## Attività da svolgere
[1] Nel brano sulle mascherine, per quale motivo cresce la preoccupazione per i mari? Rispondi in una o due frasi.
[2] Cita il brano sulle mascherine cominciando da "Le comuni mascherine" e proseguendo fino a "essere meno preoccupante.".

Le comuni mascherine chirurgiche impiegano 450 anni a decomporsi
L'errato smaltimento delle mascherine usate, rischia di peggiorare il discorso legato all'inquinamento dei mari
Sono ormai quasi 8 mesi che quando usciamo di casa, oltre a prendere chiavi, borse e portafogli, dobbiamo ricordarci di prendere anche altri oggetti. Stiamo parlando delle mascherine e di tutti quei dispositivi di protezione individuale necessari per contenere il più possibile il contagio da Coronavirus. Ma quando abbiamo finito di utilizzarle, siamo sicuri che tutti le smaltiscano nella maniera corretta?
La pandemia da Covid-19 si è ormai dileguata ovunque e spaventa il mondo intero. Dopo la prima ondata della primavera scorsa, ne stiamo vivendo ora una seconda, che non sembra affatto essere meno preoccupante.
Ma al mondo, di grave problema, ce n’è anche un altro di cui si parla molto negli ultimi anni. Stiamo parlando dell’inquinamento dei mari. Purtroppo, l’esigenza di utilizzare miliardi di mascherine in tutto il mondo e l’errata gestione dello smaltimento delle stesse, non fa altro che peggiorare la situazione.
Nel mondo, ogni anno finiscono in mare aperto oltre 8 milioni di tonnellate di plastica. Soltanto in Italia, nell’anno solare 2020, si è calcolato che verranno utilizzati circa 37,5 milioni di mascherine e 80 milioni di guanti in lattice o simili.
E se consideriamo che il tempo previsto per un completo smaltimento di questi oggetti si aggira attorno ai 450 anni, allora sì che la preoccupazione per i nostri mari sale. Soprattutto se si pensa che, purtroppo, la maggior parte di questi DPI non viene smaltita nella maniera corretta.

## Materiale fornito
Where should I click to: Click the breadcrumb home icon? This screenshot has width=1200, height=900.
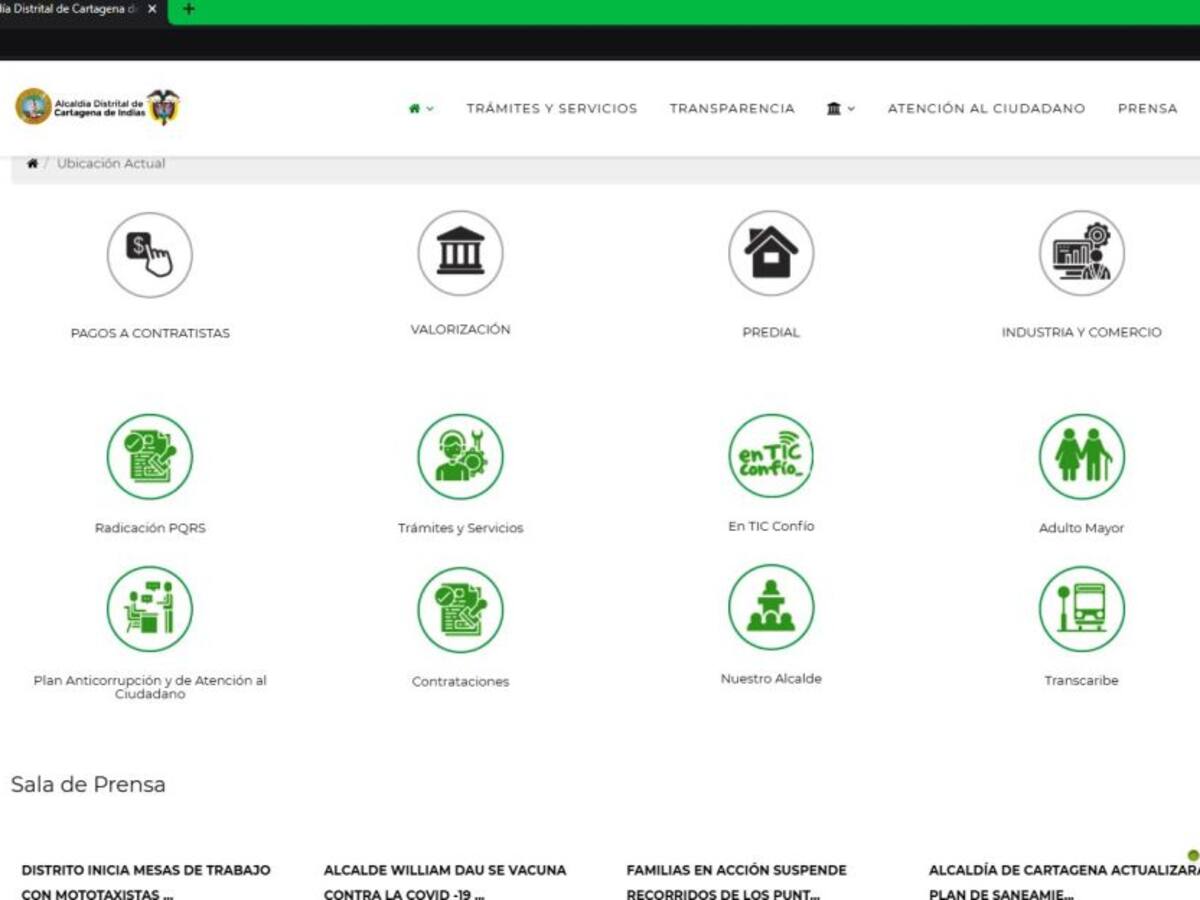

## Soluzioni
[1] La preoccupazione cresce perché per lo smaltimento completo di mascherine e guanti servono circa 450 anni. Inoltre la maggior parte di questi DPI non viene smaltita nella maniera corretta.

[2]
Le comuni mascherine chirurgiche impiegano 450 anni a decomporsi
L'errato smaltimento delle mascherine usate, rischia di peggiorare il discorso legato all'inquinamento dei mari
Sono ormai quasi 8 mesi che quando usciamo di casa, oltre a prendere chiavi, borse e portafogli, dobbiamo ricordarci di prendere anche altri oggetti. Stiamo parlando delle mascherine e di tutti quei dispositivi di protezione individuale necessari per contenere il più possibile il contagio da Coronavirus. Ma quando abbiamo finito di utilizzarle, siamo sicuri che tutti le smaltiscano nella maniera corretta?
La pandemia da Covid-19 si è ormai dileguata ovunque e spaventa il mondo intero. Dopo la prima ondata della primavera scorsa, ne stiamo vivendo ora una seconda, che non sembra affatto essere meno preoccupante.